Your assignment: All of the data must be printed exactly; please include every line.

[Records contained in a dataset]
Content starts

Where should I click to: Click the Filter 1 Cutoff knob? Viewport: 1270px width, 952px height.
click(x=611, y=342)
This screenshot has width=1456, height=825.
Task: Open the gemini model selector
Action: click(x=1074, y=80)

Content ends

Your solution:
Where should I click to: Click the Filter 1 Cutoff knob? Viewport: 1270px width, 952px height.
click(x=611, y=342)
This screenshot has width=1456, height=825.
Task: Open the gemini model selector
Action: click(x=1074, y=80)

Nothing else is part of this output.